If the cutting cycle really has ended — and with geopolitical pressure from the Iran conflict and elevated oil prices, there's even some talk of modest hikes in late 2026 or 2027 — then choosing variable today isn't riding a wave of further cuts. It's accepting rate risk at what might be the floor of the cycle, without much prospect of reward for taking that risk. That's a very different calculation than mid-2024, when going variable meant capturing most of a 275-basis-point cutting cycle. RBC Economics puts it similarly: variable rates are likely to sit where they are for the rest of 2026. 

Zlatkin made the point to her clients directly: "Variable rates come with uncertainty.
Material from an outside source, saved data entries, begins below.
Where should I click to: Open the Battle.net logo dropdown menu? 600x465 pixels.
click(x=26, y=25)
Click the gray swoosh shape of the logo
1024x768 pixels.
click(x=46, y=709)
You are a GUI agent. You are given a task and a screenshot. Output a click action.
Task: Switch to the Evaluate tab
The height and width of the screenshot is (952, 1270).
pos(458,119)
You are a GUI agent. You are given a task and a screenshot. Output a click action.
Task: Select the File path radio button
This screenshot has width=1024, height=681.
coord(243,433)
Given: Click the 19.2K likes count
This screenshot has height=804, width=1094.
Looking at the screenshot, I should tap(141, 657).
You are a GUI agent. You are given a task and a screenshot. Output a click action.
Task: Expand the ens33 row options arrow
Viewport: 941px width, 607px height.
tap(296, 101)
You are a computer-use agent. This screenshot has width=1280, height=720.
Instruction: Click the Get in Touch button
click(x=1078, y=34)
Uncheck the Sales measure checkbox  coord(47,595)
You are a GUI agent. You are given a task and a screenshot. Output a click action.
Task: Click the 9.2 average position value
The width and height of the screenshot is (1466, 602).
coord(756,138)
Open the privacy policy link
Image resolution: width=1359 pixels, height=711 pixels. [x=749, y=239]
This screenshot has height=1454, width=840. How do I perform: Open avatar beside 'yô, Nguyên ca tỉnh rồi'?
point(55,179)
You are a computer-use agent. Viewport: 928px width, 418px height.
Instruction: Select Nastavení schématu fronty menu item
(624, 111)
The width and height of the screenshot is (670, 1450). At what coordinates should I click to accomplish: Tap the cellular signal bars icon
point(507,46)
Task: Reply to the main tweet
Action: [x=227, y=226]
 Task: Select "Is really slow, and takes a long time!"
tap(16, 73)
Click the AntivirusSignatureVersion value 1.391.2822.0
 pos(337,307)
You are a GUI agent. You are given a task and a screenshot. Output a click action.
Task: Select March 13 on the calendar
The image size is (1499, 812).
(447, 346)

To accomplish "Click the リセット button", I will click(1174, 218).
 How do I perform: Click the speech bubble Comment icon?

Borrowers need to be comfortable with the possibility that rates could move higher again depending on how the economic environment evolves." 

The broker conversation that matters 

For brokers, the variable rate plateau doesn't have a clean answer. The math still points toward variable. The psychology points away from it. And the rate outlook doesn't give a clear direction for the next twelve to eighteen months. 

What the data is really telling brokers is that the variable conversation in 2026 isn't about overcoming a misunderstanding — it's about helping a client honestly assess their own risk tolerance against a genuinely uncertain outcome. A borrower who went variable in mid-2024 at 6.84 per cent and is now at 3.88 per cent has come out ahead. A borrower who picks variable today at 3.88 per cent and faces even a 50-basis-point increase in the next eighteen months will wish they'd chosen differently. 

The flat volume numbers aren't evidence of a market making a mistake. They're evidence of Canadians applying — consciously or not — a real and recent memory of what variable rates can do. Brokers who acknowledge that honestly, rather than just pointing to the current spread, are the ones whose variable-rate clients won't be calling them frustrated two years from now.